Otras formas estéticas también fueron habilitadas por la marcha universitaria: esos muñecos y marionetas que se mofan de los políticos de turno y que custodian la fiesta del pueblo desde tiempos inmemoriales; aquellas ollas populares de mentira cuyos ingredientes eran pequeños papeles en los que uno depositaba sus deseos por un país más justo; las esculturas y las máscaras que acompañan las comparsas y los bailes sincronizados de los estudiantes; y la creatividad siempre a la orden del día cuando se trata de pensar consignas ingeniosas para esos carteles que hoy las redes tienen la dicha de viralizar: “estudio para no pedirle consejos a un perro muerto”, “sin ciencia no hay Conan” o “sin universidad pública el feto no va a ser ingeniero” son muestras de ese carácter cómico que la sociedad parece no perder, aún en los tiempos más duros.
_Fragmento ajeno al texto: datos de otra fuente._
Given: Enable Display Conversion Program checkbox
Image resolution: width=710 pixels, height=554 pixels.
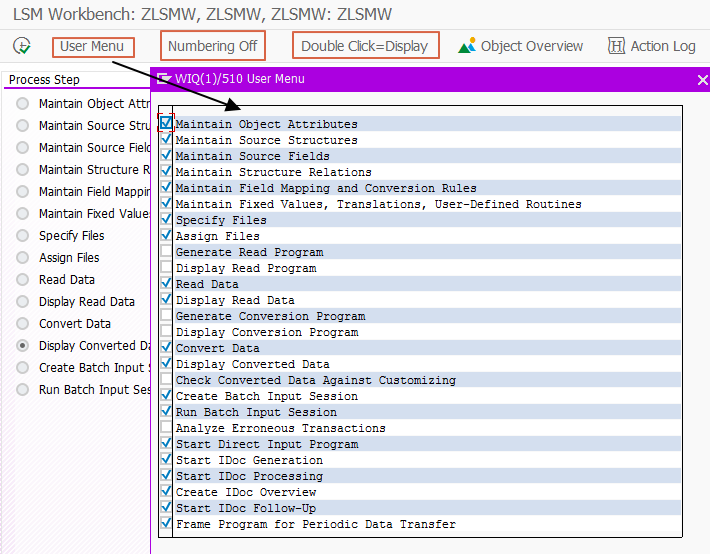Looking at the screenshot, I should (x=166, y=332).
En esa cuota estética que reúne cuerpos y demandas, la inventiva social se renueva y nos dice cuál es el porvenir que hoy parecemos anhelar: uno que solo puede realizarse en el resguardo del lazo social. Y así una serie de consignas parecen revelarse: frente a la ovación del individualismo más recalcitrante, la celebración de lo colectivo; frente a la exageración grotesca de la inteligencia artificial, la simpleza prosaica de los dibujos a mano alzada y las caricaturas que ilustran cada marcha; frente a la libertad para la cual tu derecho termina donde empieza el mío, la libertad de crear con y para el otro; frente al furor de lo inmediato, el futuro que promete la educación pública. Poco asombra que estos pequeños gestos de utopía se hagan visibles cuando aquello que nos convoca es, precisamente, la defensa de la universidad: ese territorio que, como alguna vez dijo Horacio González, es el lugar para pensar las imposibilidades.
(*) Docente e investigador de la Facultad de Ciencias Sociales (FCS) de la Universidad Nacional de Córdoba (UNC).
Referencias
Jameson, Fredric (2001). Las semillas del tiempo. Barcelona: Trotta.